## EXERCISE BRIEF
Copy the listing below word for word, from its first line through the line containing "Click plus icon", with both of those lines included.

## MATERIAL FOR THIS EXERCISE

::::::::

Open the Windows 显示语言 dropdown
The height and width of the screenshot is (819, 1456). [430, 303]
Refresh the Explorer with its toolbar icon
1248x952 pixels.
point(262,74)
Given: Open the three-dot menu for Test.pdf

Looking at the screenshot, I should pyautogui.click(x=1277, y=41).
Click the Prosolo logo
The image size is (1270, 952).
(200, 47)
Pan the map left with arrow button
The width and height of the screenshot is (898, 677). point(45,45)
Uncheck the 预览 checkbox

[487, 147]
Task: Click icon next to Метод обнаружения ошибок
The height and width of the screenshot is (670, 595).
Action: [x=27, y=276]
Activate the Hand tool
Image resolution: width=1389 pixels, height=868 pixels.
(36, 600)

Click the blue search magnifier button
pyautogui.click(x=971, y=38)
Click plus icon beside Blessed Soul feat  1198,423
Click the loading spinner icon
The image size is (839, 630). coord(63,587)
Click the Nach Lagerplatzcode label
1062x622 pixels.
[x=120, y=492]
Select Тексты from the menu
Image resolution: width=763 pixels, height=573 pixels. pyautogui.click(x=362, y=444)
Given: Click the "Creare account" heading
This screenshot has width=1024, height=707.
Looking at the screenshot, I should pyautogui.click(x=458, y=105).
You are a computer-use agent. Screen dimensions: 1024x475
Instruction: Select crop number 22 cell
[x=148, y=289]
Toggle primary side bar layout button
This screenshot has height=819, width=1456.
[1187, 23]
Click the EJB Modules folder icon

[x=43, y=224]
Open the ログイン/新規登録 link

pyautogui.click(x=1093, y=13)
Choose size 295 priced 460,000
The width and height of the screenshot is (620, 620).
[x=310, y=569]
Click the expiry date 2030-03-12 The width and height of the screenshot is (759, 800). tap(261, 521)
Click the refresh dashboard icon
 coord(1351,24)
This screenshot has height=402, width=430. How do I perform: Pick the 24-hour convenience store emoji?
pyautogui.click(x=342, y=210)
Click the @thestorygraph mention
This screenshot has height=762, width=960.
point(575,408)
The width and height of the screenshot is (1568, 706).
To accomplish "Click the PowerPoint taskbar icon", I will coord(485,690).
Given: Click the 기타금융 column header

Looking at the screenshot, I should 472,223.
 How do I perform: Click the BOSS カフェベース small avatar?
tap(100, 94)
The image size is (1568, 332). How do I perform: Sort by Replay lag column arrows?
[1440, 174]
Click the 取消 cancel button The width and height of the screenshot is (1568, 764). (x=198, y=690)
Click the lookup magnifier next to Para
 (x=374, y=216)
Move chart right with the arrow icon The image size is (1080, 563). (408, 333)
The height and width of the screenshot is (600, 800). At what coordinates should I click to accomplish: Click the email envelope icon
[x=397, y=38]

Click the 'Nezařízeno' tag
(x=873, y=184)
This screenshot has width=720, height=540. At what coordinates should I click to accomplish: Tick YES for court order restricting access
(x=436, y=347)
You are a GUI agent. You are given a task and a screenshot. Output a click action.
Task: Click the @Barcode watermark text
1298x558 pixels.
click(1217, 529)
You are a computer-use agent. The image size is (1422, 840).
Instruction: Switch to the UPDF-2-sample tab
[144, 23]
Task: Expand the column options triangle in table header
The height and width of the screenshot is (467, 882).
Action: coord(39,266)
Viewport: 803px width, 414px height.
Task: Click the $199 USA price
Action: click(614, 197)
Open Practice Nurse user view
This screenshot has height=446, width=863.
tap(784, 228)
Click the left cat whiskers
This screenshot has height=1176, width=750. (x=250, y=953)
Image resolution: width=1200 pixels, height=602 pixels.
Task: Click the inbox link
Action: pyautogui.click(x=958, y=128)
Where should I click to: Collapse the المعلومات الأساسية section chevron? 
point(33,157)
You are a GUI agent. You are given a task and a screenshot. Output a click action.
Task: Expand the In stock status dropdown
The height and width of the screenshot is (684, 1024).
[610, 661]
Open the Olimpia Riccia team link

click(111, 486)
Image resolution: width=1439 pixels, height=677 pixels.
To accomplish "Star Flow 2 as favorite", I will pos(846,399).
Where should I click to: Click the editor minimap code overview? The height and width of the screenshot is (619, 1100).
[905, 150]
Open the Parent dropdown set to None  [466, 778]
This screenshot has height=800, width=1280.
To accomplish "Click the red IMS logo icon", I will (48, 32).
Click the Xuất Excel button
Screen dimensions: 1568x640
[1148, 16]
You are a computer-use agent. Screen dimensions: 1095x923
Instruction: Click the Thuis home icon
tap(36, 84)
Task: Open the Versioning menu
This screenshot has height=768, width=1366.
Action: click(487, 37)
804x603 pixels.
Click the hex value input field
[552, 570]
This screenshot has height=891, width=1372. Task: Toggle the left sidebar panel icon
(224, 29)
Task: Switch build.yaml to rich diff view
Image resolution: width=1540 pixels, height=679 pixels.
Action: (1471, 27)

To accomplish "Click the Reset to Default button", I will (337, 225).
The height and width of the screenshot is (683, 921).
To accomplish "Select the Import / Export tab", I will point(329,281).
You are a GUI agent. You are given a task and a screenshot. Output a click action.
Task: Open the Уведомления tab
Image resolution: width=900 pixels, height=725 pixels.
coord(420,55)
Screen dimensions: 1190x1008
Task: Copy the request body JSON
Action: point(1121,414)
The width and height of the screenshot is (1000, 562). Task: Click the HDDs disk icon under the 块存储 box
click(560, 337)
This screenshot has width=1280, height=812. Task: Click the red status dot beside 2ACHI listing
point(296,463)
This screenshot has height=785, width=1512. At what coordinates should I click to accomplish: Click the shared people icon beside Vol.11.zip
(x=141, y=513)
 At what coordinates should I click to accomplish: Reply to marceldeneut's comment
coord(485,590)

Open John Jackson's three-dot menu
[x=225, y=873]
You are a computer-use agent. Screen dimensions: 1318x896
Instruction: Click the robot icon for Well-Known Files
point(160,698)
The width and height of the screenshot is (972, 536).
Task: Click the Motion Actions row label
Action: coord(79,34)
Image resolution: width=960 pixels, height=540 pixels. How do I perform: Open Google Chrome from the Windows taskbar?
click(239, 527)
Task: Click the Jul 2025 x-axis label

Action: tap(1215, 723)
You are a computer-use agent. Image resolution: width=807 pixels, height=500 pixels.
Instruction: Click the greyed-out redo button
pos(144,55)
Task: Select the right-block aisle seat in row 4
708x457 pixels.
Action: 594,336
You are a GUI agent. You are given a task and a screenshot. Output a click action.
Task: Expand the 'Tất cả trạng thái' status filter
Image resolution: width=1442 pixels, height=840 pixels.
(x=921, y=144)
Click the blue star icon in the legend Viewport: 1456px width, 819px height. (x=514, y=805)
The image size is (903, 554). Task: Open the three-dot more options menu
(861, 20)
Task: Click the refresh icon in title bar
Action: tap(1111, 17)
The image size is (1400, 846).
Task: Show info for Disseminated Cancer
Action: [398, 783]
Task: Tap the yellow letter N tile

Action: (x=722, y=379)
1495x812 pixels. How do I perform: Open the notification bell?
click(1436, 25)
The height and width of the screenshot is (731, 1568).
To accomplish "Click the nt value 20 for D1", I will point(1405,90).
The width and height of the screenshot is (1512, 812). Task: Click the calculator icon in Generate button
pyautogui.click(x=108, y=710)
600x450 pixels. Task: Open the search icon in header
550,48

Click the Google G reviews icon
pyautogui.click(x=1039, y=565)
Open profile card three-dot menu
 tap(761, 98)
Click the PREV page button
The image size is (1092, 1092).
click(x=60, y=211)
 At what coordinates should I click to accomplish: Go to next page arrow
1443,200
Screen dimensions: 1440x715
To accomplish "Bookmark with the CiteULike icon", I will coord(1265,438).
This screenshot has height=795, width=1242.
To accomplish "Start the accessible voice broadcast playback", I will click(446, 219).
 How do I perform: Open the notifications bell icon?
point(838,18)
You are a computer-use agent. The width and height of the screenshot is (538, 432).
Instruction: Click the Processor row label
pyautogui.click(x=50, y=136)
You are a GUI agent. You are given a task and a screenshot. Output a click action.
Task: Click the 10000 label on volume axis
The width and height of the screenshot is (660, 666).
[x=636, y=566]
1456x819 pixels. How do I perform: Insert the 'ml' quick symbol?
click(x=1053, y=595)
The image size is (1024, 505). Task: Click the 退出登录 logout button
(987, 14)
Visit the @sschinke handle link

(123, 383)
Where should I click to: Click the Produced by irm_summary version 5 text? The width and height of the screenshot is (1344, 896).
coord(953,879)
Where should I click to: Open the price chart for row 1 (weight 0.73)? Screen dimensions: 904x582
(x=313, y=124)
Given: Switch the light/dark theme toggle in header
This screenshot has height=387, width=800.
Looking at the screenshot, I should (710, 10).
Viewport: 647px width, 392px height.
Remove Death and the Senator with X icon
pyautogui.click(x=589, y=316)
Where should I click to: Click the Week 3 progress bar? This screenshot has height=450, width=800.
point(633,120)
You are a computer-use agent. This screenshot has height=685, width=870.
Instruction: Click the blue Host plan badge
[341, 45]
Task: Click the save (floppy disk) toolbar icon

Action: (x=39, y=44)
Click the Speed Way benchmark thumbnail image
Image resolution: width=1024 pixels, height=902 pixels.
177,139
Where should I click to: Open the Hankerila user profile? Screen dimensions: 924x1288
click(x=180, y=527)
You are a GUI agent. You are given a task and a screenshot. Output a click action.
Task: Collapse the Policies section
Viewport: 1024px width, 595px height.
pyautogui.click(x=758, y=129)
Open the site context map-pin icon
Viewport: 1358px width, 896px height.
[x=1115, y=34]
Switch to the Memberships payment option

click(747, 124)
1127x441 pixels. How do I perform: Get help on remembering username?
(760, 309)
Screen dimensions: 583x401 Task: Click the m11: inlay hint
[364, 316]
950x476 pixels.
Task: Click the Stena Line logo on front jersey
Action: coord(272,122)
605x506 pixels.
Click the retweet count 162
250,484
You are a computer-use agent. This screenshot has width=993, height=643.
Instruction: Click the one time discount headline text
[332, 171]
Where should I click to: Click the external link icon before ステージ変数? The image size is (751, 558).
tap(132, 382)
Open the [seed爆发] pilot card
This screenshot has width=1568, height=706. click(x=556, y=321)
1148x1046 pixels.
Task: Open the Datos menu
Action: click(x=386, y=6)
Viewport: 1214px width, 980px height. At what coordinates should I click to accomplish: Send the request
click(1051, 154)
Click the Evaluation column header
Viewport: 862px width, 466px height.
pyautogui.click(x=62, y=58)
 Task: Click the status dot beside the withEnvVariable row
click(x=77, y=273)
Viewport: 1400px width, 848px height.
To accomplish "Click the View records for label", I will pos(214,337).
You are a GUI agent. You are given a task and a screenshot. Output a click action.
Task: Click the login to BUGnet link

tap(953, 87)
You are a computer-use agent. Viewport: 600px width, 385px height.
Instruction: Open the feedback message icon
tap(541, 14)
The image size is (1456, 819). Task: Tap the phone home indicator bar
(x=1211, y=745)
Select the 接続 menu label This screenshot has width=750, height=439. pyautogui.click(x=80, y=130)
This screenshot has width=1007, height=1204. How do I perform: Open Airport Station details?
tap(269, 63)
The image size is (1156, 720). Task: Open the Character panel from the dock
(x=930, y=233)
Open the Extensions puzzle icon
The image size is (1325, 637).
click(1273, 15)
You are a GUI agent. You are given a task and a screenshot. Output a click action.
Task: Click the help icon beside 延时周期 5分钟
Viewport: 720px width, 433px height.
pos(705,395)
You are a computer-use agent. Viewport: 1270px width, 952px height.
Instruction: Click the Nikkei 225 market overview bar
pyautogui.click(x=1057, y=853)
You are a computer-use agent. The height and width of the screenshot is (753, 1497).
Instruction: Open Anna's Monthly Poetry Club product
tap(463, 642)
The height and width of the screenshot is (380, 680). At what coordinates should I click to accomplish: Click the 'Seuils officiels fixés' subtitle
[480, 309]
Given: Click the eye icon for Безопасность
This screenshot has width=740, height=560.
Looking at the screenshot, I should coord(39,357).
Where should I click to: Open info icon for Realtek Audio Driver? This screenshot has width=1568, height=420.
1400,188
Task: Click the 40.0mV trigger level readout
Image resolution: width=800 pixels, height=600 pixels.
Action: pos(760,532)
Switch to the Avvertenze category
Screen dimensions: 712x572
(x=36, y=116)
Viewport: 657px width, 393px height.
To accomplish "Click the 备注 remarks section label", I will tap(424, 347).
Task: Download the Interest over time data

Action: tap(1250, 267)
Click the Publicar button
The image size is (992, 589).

::::::::

## WRITTEN ANSWER
Open the Windows 显示语言 dropdown
The height and width of the screenshot is (819, 1456). [430, 303]
Refresh the Explorer with its toolbar icon
1248x952 pixels.
point(262,74)
Given: Open the three-dot menu for Test.pdf

Looking at the screenshot, I should pyautogui.click(x=1277, y=41).
Click the Prosolo logo
The image size is (1270, 952).
(200, 47)
Pan the map left with arrow button
The width and height of the screenshot is (898, 677). point(45,45)
Uncheck the 预览 checkbox

[487, 147]
Task: Click icon next to Метод обнаружения ошибок
The height and width of the screenshot is (670, 595).
Action: [x=27, y=276]
Activate the Hand tool
Image resolution: width=1389 pixels, height=868 pixels.
(36, 600)

Click the blue search magnifier button
pyautogui.click(x=971, y=38)
Click plus icon beside Blessed Soul feat  1198,423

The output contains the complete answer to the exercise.